FIG. 3 is a perspective view showing an external appearance of an earth leakage breaker with an overvoltage detection function.

FIG. 4 is an internal circuit diagram of a conventional earth leakage breaker.

FIG. 5 is a diagram showing voltage levels in a normal state and an overvoltage state between N and R or N and T in FIG.

[Explanation of symbols]

 10 Zero Phase Current Transformer 11 Leakage Detection Circuit 14 Trip Coil 28 Buffer 35 Buffer A Overvoltage Detection Circuit B Overvoltage Operation Circuit C Elapsed Time Timer Circuit D Instantaneous Operation Circuit

Claims (1)

[Claims] 1. When a leakage current occurs in a load circuit, the switching element of a trip coil is driven to shut off the load circuit, while the voltage level of the load circuit is constantly monitored and it is determined that this voltage level is an overvoltage state.

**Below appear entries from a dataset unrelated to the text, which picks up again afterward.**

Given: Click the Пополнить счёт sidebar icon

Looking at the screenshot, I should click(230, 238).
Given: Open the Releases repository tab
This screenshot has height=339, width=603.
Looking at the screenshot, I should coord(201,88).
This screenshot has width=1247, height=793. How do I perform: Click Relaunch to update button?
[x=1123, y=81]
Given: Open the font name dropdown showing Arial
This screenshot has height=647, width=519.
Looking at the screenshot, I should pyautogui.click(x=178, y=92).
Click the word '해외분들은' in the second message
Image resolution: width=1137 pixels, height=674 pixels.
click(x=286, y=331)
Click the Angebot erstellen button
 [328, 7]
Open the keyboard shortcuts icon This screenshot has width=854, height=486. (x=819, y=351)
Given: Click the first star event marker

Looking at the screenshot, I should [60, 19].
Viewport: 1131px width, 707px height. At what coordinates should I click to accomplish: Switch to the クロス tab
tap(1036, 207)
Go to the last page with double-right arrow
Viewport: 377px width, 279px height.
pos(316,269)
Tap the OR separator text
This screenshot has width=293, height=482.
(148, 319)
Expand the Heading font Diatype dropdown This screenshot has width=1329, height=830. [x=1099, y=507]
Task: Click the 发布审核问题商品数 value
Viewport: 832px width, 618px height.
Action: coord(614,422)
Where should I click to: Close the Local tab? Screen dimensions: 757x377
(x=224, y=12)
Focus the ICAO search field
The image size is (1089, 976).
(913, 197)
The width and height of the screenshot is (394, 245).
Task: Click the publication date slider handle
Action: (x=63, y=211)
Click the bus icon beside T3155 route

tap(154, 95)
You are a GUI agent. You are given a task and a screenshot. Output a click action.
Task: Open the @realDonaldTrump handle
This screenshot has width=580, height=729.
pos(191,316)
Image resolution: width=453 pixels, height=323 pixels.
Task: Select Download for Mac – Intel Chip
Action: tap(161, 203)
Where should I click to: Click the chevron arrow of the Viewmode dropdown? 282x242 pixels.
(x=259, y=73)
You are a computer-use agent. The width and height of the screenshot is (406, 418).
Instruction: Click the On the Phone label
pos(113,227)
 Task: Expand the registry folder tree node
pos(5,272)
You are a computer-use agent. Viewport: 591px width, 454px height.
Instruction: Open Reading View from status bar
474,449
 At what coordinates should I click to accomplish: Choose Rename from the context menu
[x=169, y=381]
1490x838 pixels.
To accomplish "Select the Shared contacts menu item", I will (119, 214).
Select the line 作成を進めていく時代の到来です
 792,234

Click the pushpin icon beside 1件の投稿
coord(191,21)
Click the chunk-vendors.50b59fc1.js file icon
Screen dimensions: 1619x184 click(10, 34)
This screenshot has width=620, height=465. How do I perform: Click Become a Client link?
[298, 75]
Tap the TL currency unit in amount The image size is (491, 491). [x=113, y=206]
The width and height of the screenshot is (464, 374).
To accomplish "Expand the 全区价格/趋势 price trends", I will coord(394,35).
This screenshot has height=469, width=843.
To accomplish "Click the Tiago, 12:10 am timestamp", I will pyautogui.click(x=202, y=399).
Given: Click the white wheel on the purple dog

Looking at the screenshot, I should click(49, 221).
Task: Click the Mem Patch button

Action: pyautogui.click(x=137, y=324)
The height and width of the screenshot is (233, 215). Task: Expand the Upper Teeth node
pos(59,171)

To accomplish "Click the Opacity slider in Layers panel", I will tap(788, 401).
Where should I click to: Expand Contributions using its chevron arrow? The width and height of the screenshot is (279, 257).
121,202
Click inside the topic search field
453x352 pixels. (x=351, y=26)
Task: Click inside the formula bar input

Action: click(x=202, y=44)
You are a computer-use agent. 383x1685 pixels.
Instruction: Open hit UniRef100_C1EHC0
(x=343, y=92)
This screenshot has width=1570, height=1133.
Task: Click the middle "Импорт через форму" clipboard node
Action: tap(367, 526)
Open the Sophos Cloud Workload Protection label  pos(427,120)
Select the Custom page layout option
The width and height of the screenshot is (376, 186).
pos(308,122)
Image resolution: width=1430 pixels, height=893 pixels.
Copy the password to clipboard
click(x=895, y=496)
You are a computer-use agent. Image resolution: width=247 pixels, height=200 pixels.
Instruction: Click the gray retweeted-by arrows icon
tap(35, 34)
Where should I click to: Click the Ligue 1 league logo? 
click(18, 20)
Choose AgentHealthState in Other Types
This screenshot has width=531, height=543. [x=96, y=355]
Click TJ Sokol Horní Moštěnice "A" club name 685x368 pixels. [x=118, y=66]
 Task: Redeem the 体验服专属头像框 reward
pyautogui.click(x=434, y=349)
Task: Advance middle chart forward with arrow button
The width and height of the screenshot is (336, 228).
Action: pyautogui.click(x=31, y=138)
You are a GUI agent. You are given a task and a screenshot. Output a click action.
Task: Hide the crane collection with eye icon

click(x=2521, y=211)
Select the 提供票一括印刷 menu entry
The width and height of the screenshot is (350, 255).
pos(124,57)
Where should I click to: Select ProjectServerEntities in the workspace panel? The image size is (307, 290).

In the overvoltage detection circuit with an overvoltage detection circuit that outputs an overvoltage signal, and an overvoltage detection circuit having an overvoltage operation circuit that drives the switching element after a certain time delay has elapsed when the overvoltage signal is output, When an overvoltage signal is output from the overvoltage detection circuit, an elapsed time timer circuit that sets a constant discharge time by charging the capacitor within the time delay time of the overvoltage operation circuit, and if the overvoltage signal is output again within the discharge time Leakage with overvoltage detection function, characterized by adding an instantaneous operation circuit that instantaneously drives the switching element of the trip coil Circuit breaker.